Blue Cross Blue Shield of Massachusetts is offering voluntary buyouts to 750 employees, or about 18% of its workforce. The initiative targets employees aged 55 and older with at least a decade of service.

The decision comes as the company reported a net loss of $223.6 million and an operating margin of a negative 4.3% last year.

“We recognize that at this moment of unprecedented growth in the cost of health care, all of us have to do everything we can to make care more affordable for employers and families,” a spokesperson told Becker’s Payer Issues. “We know we’re asking a lot of others, including our physician and hospital partners. We understand we also need to do our part, so we’re doing everything we can to control the piece that’s most in our control, which is administrative spending.”

BCBS, the largest health plan in Massachusetts, has a workforce of about 4,200 people. This buyout program is being offered amid what the company describes as its largest financial losses in history, which it attributes to soaring health care costs and steep financial losses, the website Here Boston reported. The last time it offered a voluntary buyout program was in the late 1980s during a period of broad economic weakness in the state economy tied to technology and real estate market busts.

“Costs for medical care and medications for our members have escalated rapidly, and spending is now growing at the fastest rate in more than a decade,” CFO Ruby Kam said earlier this year. “The surge in spending is putting a heavy and unsustainable burden on our employer customers and members who are struggling to keep up with rising costs.”

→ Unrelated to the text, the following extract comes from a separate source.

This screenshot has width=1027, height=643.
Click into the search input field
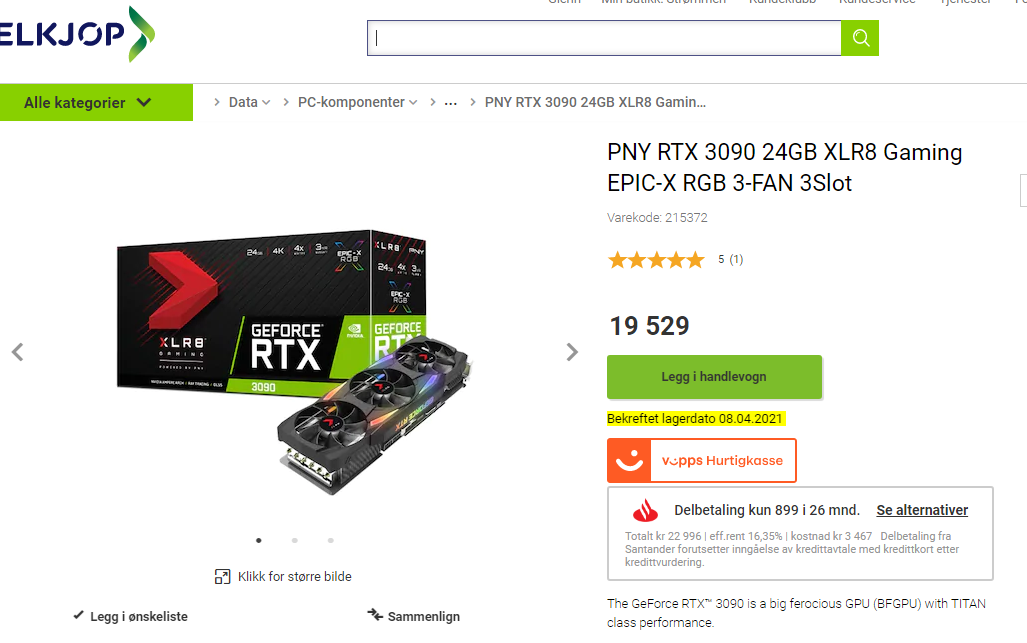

Kam noted that although the spending increase is across most service categories, the costs related to new and popular GLP-1 weight-loss medications have had the biggest single impact. In fact, five GLP-1 drugs now account for nearly 20% of pharmacy spending, totaling more than $300 million in 2024 -- twice the number in 2023.

The organization is taking specific actions to address these significant financial challenges, including pricing benefit plans to reflect higher costs, working collaboratively with physicians and hospitals to moderate the growth in the prices of services, and identifying solutions to address the major impact of prescription drug and pharmaceutical costs, it said in a news release.

“Given the current environment, we don’t expect the cost pressures to ease off any time soon,” President and CEO Sarah Iselin wrote in a letter earlier this year. “So, in the coming year and beyond, we’ll be taking an even more disciplined approach to become more efficient in the running of our business, while continuing to work aggressively and collaboratively to slow the growth in spending for medical and pharmacy services.”